[Element and text location data]
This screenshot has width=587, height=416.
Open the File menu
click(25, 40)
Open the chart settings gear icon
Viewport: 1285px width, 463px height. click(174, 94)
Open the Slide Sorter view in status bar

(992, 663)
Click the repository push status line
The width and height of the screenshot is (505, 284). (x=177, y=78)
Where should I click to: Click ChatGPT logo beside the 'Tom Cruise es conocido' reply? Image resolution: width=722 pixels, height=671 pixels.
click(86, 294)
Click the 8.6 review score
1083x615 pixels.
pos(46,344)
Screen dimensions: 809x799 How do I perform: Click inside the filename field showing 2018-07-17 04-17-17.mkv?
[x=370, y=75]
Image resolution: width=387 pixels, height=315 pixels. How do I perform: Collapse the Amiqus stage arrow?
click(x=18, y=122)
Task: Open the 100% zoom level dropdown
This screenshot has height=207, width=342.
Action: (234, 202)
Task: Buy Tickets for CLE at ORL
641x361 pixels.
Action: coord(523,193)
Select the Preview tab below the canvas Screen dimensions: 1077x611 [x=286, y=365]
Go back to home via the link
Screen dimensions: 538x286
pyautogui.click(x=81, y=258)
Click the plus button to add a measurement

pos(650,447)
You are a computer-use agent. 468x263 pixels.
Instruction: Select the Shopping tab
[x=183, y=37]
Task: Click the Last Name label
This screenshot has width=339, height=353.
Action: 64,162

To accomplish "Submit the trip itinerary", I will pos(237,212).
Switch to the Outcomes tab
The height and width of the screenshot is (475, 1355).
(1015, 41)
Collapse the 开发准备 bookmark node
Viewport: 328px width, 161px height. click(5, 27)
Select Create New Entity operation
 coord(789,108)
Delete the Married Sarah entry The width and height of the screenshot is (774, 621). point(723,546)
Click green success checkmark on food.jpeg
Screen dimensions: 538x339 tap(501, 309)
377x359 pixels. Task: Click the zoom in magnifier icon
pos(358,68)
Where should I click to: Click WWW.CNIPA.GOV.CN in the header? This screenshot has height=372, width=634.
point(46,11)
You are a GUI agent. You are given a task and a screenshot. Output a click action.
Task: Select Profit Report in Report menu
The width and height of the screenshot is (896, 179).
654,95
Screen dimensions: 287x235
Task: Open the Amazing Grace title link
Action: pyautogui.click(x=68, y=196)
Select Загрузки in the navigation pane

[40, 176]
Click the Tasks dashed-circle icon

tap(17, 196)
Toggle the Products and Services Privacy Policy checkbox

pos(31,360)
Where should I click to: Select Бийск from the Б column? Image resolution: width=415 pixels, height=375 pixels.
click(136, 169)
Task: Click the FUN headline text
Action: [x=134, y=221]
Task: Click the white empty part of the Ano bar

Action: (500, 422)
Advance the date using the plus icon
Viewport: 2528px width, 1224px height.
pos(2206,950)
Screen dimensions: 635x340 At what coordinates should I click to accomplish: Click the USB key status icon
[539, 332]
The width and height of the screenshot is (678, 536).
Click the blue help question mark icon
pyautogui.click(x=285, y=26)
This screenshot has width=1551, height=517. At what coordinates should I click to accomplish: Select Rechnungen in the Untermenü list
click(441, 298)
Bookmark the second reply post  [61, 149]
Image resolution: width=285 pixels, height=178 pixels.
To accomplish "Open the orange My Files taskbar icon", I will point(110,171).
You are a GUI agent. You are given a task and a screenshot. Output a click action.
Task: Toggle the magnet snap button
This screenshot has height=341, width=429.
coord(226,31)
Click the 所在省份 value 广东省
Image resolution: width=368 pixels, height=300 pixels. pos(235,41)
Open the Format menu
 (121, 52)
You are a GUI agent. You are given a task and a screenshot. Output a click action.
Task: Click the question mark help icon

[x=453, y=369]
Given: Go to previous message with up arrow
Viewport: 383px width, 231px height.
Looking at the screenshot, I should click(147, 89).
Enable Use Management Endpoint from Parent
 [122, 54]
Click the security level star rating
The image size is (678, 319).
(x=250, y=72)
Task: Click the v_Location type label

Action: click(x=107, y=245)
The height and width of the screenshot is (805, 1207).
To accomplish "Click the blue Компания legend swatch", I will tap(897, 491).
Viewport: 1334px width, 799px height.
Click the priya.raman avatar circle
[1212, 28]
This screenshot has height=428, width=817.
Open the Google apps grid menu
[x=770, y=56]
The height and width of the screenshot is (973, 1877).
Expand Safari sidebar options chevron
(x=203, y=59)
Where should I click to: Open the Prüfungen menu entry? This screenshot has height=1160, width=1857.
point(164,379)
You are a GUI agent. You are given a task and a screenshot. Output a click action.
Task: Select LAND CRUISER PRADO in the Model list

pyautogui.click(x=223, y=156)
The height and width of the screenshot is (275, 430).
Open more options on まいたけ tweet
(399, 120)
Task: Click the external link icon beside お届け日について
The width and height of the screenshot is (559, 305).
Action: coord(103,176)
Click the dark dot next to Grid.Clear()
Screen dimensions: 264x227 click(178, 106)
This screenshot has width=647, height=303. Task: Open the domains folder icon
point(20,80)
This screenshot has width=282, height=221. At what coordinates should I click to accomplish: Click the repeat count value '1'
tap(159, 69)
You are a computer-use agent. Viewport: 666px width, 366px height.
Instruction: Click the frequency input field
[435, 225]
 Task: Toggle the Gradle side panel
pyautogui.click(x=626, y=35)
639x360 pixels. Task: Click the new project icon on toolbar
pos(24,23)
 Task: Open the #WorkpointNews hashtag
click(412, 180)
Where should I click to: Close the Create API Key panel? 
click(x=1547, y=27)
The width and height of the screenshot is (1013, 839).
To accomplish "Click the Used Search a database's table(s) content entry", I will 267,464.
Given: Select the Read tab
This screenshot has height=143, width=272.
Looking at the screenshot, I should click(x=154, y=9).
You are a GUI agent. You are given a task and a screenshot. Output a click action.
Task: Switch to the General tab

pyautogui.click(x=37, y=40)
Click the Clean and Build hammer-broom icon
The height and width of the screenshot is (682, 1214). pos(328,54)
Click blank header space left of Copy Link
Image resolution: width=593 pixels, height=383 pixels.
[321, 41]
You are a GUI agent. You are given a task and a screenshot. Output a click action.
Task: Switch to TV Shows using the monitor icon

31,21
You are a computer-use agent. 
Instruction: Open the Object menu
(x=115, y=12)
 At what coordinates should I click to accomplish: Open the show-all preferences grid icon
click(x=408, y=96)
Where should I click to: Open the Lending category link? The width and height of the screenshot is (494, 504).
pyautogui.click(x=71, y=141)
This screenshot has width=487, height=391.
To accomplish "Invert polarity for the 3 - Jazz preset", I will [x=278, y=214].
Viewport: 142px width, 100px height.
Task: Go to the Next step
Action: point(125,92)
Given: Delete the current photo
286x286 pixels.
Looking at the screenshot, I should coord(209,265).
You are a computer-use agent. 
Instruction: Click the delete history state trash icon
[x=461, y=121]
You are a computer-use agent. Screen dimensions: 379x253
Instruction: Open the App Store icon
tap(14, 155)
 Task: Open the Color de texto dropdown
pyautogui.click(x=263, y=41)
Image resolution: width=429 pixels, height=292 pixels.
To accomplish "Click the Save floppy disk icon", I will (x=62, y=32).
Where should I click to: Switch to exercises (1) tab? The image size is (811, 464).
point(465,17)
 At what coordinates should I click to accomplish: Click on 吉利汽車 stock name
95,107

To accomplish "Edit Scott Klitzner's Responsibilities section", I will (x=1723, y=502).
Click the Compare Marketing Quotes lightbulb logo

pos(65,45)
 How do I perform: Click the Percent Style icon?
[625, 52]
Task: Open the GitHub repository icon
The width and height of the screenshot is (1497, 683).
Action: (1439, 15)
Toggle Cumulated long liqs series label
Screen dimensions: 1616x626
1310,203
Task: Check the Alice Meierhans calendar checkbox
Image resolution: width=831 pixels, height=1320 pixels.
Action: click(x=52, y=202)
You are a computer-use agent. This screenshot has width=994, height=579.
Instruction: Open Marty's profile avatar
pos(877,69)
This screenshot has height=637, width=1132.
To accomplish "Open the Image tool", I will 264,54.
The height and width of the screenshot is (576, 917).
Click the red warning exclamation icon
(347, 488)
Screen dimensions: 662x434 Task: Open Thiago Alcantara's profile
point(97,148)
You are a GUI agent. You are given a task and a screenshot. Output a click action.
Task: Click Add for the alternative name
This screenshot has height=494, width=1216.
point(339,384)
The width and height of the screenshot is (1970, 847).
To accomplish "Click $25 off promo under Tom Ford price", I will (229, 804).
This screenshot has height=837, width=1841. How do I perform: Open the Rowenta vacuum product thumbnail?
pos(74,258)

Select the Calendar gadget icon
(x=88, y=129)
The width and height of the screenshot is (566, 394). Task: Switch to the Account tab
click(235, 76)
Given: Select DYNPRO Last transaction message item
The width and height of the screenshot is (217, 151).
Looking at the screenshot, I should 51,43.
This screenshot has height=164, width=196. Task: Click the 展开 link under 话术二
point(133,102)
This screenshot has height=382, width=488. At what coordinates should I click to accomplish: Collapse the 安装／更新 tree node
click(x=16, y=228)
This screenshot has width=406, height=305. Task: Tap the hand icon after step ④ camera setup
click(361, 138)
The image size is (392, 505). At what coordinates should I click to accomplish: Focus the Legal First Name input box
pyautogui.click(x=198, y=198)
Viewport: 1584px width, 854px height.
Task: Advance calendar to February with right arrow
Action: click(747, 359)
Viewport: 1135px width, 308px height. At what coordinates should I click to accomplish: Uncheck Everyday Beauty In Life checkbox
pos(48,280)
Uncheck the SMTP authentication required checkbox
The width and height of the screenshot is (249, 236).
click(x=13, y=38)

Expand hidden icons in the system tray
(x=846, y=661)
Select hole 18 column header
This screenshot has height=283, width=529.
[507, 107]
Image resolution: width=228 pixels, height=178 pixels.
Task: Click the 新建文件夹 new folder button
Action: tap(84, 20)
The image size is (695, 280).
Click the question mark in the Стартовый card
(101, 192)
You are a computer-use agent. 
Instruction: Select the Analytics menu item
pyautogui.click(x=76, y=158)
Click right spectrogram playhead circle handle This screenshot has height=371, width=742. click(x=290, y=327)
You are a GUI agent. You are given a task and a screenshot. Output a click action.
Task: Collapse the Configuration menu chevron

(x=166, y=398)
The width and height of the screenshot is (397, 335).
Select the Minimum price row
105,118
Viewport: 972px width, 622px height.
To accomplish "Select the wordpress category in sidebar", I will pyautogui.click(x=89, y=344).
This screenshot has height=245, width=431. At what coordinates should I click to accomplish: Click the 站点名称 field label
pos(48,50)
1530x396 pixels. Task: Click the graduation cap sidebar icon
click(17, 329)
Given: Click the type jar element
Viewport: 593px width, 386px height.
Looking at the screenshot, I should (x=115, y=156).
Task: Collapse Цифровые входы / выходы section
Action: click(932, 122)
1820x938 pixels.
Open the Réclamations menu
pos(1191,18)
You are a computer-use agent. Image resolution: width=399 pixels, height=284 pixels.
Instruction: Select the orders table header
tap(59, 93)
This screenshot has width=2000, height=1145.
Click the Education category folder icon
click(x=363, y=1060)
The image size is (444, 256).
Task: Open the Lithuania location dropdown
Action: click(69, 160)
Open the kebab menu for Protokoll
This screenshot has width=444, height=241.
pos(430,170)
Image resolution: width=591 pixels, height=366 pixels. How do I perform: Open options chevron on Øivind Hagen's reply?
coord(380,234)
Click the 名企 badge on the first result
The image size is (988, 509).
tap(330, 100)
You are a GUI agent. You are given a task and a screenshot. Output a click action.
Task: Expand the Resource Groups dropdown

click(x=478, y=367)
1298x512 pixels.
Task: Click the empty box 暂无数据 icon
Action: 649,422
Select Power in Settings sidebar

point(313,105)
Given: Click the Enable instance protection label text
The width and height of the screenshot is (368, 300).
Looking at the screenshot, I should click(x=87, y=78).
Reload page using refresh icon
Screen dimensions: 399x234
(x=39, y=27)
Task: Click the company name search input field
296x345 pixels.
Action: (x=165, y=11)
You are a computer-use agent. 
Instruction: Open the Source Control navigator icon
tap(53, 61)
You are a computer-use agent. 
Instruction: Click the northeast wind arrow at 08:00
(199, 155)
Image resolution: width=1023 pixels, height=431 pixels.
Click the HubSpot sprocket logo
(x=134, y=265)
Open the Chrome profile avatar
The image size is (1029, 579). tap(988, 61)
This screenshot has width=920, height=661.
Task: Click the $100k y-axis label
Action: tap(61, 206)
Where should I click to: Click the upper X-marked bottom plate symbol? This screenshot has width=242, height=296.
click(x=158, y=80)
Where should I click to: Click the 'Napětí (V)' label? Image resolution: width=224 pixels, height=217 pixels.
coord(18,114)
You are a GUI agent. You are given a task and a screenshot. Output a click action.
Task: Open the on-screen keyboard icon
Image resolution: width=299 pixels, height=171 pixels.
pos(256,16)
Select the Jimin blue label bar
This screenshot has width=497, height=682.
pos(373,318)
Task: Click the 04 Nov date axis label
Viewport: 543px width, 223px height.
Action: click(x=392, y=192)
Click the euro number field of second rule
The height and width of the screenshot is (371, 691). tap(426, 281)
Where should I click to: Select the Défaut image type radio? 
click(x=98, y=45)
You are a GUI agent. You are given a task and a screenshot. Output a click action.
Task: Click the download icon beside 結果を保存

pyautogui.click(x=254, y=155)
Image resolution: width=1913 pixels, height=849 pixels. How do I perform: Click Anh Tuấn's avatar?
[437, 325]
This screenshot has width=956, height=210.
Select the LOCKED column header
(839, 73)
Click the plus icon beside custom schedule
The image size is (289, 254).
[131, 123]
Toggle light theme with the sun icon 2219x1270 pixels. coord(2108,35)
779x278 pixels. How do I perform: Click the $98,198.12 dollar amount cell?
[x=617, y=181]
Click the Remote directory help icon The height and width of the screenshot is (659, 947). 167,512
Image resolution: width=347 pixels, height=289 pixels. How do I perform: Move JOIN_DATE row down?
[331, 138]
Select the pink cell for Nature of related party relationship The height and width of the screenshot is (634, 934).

DO THIS - Return every line from the entries above that contains the word "Create".

RESULT FOR THIS EXERCISE -
Select Create New Entity operation
Where should I click to: Close the Create API Key panel? 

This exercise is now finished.